If you rewrite ln[(2+x)/(2-x)] as a series combine and switch them sums, we can rewrite the integral as the beta function.

the "constant of integration C" line made me piss my trousers

Yes, indeed, write ln[(2+x)/(2-x)] = ln(1+ x/2) - ln(1-x/2) = 2*argth(x/2) and expand those ln's in taylor series as for 0

1:10 when alpha=inf it approch zero Hence you can straight away intergrate the whole thing from [2,inf)11:43

*uses the overpowered technique of looking up a table of antiderivatives*

Very nice solution.
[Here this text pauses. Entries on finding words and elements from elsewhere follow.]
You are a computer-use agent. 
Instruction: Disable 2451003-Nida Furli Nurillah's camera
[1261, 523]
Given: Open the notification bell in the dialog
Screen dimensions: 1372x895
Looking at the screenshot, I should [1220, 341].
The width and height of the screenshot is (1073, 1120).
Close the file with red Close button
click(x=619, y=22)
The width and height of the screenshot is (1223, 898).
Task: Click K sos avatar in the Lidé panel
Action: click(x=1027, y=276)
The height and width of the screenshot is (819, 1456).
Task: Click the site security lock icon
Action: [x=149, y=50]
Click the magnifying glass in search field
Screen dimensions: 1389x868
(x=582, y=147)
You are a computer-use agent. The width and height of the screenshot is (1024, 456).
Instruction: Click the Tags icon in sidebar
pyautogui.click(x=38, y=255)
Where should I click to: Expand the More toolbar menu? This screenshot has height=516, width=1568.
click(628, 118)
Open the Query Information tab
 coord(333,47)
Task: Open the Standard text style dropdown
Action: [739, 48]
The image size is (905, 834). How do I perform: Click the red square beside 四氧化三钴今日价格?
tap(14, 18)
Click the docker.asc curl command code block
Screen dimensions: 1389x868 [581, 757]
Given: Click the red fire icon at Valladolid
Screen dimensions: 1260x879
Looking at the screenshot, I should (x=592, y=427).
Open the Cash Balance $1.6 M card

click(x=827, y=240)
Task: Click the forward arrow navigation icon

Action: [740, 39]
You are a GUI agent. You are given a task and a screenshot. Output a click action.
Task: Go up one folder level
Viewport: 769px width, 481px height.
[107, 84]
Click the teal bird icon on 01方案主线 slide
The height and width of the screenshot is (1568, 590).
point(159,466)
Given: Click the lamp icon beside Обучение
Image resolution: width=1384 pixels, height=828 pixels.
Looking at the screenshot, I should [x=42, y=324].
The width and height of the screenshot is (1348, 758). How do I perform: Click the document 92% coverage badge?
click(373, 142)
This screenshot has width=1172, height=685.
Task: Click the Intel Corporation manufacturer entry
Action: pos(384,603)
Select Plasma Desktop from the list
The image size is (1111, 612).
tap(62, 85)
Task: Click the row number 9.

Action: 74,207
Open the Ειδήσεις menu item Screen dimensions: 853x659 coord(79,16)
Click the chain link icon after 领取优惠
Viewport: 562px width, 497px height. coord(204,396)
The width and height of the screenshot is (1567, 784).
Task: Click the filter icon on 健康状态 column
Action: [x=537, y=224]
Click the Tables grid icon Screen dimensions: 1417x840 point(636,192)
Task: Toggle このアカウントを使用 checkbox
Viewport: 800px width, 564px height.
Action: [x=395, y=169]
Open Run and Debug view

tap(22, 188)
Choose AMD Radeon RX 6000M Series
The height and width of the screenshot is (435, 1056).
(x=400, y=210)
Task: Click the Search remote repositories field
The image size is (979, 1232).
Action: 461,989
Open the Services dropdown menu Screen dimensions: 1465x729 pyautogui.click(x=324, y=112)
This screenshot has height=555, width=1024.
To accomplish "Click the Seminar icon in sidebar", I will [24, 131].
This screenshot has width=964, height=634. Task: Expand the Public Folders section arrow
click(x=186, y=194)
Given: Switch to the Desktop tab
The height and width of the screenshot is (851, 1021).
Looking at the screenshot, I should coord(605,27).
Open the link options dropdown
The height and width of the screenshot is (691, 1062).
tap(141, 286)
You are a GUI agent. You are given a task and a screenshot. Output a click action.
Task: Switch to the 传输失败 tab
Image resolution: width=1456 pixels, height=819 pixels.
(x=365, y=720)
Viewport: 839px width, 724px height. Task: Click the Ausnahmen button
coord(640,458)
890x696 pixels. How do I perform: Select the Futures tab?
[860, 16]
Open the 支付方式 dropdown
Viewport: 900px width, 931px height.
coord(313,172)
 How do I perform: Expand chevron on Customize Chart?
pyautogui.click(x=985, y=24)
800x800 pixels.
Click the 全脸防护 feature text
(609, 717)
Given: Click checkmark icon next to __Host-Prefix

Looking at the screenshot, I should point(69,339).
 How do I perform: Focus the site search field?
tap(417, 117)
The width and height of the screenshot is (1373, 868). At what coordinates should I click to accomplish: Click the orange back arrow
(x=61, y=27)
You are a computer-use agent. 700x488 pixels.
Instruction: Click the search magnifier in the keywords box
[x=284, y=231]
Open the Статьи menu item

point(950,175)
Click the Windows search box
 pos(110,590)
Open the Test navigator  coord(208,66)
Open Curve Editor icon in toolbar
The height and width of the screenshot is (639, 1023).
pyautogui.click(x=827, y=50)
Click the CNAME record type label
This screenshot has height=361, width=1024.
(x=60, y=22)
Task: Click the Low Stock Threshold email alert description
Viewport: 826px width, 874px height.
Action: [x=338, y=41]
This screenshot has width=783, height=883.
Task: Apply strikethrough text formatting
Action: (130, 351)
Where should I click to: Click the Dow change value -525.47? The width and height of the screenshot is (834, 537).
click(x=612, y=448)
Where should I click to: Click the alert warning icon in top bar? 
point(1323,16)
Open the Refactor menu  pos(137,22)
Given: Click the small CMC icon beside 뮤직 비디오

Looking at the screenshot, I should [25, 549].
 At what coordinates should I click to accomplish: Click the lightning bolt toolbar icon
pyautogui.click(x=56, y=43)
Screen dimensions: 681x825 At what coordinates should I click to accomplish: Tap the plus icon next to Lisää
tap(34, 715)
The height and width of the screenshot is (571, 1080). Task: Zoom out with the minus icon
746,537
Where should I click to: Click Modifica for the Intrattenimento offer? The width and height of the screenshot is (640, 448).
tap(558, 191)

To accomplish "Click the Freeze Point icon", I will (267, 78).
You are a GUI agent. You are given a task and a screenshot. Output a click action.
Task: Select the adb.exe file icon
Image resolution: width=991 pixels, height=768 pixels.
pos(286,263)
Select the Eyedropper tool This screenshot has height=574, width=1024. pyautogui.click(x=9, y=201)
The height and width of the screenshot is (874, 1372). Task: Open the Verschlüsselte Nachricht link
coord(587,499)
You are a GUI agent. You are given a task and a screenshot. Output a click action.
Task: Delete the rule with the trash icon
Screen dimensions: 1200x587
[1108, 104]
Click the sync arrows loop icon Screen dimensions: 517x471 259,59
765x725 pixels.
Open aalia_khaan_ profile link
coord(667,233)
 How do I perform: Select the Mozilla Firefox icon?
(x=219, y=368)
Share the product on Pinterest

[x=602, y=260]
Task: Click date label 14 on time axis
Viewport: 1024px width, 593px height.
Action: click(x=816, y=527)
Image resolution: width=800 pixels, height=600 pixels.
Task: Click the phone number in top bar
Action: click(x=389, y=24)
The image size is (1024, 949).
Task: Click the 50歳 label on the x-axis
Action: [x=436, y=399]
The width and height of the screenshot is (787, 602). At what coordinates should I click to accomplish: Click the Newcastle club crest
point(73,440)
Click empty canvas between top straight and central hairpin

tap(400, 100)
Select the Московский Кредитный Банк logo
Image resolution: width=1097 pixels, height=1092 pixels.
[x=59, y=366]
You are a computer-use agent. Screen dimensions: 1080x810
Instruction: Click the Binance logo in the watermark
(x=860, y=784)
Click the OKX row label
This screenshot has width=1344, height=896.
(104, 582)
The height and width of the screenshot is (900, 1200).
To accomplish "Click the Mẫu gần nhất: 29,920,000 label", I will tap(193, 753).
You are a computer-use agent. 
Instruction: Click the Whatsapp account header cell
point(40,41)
Thank you

use the fact that integral from 0 to 1 of f(x) = integral from 0 to 1 of f(1-x) to get 1-x in denominator - then use the series expansion of 1/1-x and maybe we get something

12：42 Fourrier series: 1/1²+1/2²+1/3²+1/4²+....=pi²/6

Euler substitution sqrt(1-x^2) = 1 - xt We will have Int(ln((t^2+t+1)/(t^2-t+1))/t,t=0..1) Integration by parts with u = ln((t^2+t+1)/(t^2-t+1)) dv = 1/t dt We have integral 2Int(ln(t)*(t^2-1)/(t^4+t^2+1),t=0..1) Expand rational factor 2Int(ln(t)*(t^2-1)^2/((t^4+t^2+1)(t^2-1)),t=0..1) 2Int((t^4-2t^2+1)*ln(t)/(t^6-1),t=0..1) =-2Int((t^4-2t^2+1)*ln(t)/(1-t^6),t=0..1) Now we expand 1/(1-t^6) as geometric series with common ratio t^6 -2(Int(sum(t^(6n+4)*ln(t),n=0..infinity) -sum(t^(6n+2)*ln(t),n=0..infinity) + sum(t^(6n)*ln(t),n=0..infinity) ,t=0..1) Here we change order of integration and summation then we calculate integrals by parts Finally we will have three sums to evaluate -2(sum(-1/(6n+1)^2,n=0..infinity)-2*sum(-1/(6n+3)^2,n=0..infinity)+sum(-1/(6n+5)^2,n=0..infinity)) -2(sum(-1/(6n+1)^2,n=0..infinity)+sum(-1/(6n+3)^2,n=0..infinity)+sum(-1/(6n+5)^2,n=0..infinity) - 3sum(-1/(6n+3)^2,n=0..infinity)) -2(sum(-1/(2n+1)^2,n=0..infinity)-1/3sum(-1/(2n+1)^2,n=0..infinity)) 2(sum(1/(2n+1)^2,n=0..infinity)-1/3sum(1/(2n+1)^2,n=0..infinity)) 4/3*sum(1/(2n+1)^2,n=0..infinity)=4/3*(sum(1/(n+1)^2,n=0..infinity) - sum(1/(4(n+1)^2),n=0..infinity)) 4/3*sum(1/(2n+1)^2,n=0..infinity)=4/3*(sum(1/(n+1)^2,n=0..infinity) - 1/4*sum(1/(n+1)^2,n=0..infinity)) 4/3*sum(1/(2n+1)^2,n=0..infinity)=4/3*3/4*sum(1/(n+1)^2,n=0..infinity) 4/3*sum(1/(2n+1)^2,n=0..infinity)=sum(1/n^2,n=1..infinity) =π^2/6

1operazione..x=sinθ...{...ln (2+sinθ/2-sinθ)*1/sinθ..}….uso feyman con I(a)={...2-asinθ/2+asinθ...}..I(0)=0,I=I(1)...risulta I'(a)=π/√(4-a^2),I=πarcsin(a/2)...I=I(1)=πarcsin(1/2)=π^2/6

y=ln((1+x)/(1-x)) e^y=(1+x)/(1-x) e^y-xe^y=1+x (1+e^y)x+(1-e^y)=0 x=(e^y-1)/(e^y+1) x=tanh(y/2) y=2artanh(x) ln((1+x)/(1-x))=2artanh(x) not sure what you can do with this but it's something i noticed

9:20 my mind blown bro after seeing the trick of looking up anti derivatives which is not happened quite a while pardon me not quite almost never (except some differential equation videos)😅 😊😂😂

Thumbnail goes CRAZY 🥵🥵

Yes, ζ(s) = π^2 /2 - π arcsec(s)

I think I missed the part of the solution where you got the cosecant and cotangent functions in as well.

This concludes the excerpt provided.